Pacific Bleeding Heart

  • Sometimes also known as Western bleeding heart or Dutchman’s Britches, the apparently dainty bedding plant Dicentra formosa is tough and tenacious. Once well-established, in the spring bleeding heart’s underground rhizomes send up stems bearing soft, deeply cut, fern-like leaves. By late spring, arched stems bearing heart-shaped pink flowers stand above the blue-green foliage. Hummingbirds can safely access flowers from beneath — inserting their long, narrow beaks into the narrow opening of each flower — because blooms are suspended from arched stems, making it much less likely that birds will collide with nearby vegetation. Pacific bleeding heart is well-adapted to wetlands but is also drought-tolerant. This variety tolerates more sun where summers are cool. Deer don’t usually eat it.

Fringed Bleeding Heart

  • Another North American native, this one found in eastern areas, fringed bleeding heart or Dicentra eximia features the usual, fine-cut ferny foliage and either pink or red flowers. Fringed bleeding heart blooms off and on throughout the summer and prefers sandy loam with plenty of peat. Divide plants periodically — best done in the fall, after foliage dies back — to quickly establish a large bed. But you may not need to bother; fringed bleeding heart sometimes self-seed to the point that it becomes overcrowded. If well-watered, plants tolerate full sun.

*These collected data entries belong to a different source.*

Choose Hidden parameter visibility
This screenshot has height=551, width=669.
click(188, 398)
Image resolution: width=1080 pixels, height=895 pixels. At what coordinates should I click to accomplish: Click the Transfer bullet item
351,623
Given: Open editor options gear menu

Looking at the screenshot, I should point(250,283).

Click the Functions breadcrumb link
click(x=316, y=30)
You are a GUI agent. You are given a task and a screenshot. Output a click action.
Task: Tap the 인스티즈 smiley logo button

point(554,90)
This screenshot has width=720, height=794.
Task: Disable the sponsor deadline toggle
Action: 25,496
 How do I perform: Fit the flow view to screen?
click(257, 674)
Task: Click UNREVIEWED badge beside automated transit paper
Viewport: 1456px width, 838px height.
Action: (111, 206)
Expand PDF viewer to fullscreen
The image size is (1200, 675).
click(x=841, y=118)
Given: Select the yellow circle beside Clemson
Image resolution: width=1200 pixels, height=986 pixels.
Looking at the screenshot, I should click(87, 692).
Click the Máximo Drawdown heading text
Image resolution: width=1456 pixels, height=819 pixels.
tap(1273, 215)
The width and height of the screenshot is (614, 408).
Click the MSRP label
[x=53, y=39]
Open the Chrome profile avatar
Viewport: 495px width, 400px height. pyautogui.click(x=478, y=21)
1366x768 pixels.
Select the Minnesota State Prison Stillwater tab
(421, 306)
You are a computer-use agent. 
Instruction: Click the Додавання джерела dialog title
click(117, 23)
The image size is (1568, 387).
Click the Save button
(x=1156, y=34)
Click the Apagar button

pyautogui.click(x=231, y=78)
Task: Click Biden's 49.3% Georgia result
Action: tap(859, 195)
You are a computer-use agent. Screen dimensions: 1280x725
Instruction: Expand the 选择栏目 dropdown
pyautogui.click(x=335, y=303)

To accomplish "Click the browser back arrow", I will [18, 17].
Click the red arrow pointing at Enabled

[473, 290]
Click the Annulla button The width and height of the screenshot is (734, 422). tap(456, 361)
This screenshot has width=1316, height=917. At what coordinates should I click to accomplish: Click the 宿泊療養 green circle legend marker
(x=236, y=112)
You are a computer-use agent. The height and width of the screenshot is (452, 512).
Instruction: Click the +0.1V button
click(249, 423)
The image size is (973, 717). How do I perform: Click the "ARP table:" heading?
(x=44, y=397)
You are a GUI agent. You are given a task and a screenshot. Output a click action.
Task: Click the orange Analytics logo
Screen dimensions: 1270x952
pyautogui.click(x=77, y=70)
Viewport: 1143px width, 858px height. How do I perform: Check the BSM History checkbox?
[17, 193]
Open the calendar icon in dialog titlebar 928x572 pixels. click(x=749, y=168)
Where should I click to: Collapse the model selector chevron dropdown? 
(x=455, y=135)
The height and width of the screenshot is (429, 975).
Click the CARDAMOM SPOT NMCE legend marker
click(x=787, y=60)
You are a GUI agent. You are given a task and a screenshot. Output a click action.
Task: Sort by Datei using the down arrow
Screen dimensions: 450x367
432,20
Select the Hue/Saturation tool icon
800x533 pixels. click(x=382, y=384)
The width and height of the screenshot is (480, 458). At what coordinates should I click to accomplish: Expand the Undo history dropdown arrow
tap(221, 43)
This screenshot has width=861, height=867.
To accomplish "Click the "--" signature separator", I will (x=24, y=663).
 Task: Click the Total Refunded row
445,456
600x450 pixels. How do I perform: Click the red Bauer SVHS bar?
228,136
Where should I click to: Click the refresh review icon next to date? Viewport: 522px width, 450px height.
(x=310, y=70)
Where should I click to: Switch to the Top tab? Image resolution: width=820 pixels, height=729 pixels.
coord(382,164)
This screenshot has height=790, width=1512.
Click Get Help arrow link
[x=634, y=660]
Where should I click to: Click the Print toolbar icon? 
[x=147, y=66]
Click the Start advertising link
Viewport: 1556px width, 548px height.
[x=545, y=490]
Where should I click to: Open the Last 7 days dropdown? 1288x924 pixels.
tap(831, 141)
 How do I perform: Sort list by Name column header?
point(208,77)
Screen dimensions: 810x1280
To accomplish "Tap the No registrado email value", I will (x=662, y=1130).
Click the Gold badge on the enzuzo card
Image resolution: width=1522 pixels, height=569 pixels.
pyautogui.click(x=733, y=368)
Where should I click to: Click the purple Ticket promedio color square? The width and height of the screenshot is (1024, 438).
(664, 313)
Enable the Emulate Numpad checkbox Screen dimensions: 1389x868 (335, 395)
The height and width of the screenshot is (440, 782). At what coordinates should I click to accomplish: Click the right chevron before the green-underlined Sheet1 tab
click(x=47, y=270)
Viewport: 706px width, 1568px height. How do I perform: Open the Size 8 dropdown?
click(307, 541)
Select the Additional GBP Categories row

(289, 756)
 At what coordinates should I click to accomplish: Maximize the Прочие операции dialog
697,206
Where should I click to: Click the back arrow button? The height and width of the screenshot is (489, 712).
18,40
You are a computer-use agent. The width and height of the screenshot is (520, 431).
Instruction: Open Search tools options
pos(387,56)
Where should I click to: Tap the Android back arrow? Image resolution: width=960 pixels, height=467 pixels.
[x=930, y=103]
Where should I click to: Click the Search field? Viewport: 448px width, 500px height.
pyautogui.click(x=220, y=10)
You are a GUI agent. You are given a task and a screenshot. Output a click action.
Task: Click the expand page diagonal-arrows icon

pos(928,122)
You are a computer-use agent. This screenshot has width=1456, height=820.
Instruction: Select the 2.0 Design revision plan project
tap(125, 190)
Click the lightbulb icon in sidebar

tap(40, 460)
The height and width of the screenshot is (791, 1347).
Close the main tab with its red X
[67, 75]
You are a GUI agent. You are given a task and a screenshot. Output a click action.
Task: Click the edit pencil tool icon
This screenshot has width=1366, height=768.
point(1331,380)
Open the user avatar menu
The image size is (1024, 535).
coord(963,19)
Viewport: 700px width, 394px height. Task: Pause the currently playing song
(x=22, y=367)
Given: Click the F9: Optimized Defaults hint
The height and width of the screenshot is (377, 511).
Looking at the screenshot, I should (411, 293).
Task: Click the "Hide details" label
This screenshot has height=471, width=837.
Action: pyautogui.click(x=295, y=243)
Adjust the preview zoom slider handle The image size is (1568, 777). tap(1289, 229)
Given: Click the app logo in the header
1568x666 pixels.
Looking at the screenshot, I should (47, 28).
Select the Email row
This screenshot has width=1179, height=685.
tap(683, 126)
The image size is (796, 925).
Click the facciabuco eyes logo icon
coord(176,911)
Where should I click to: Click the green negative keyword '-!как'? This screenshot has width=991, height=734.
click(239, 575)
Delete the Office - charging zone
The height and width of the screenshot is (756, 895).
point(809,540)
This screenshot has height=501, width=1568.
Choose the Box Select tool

Old-Fashioned Bleeding Heart

  • Also known as common bleeding heart, Dicentra spectabilis is the species found in commercial nurseries, an ornamental plant native to Japan, China and other areas of Asia. Plants grow larger than North American natives and are somewhat less delicate; clumps can reach 3 feet tall with a 2-foot spread. Various cultivars are available, including the very unusual Gold Heart, which has the typical rose pink flowers and finely cut vegetation. Leaves are bright-gold all season, however, for a striking effect; in southern heat and shade, vegetation may turn lime-green.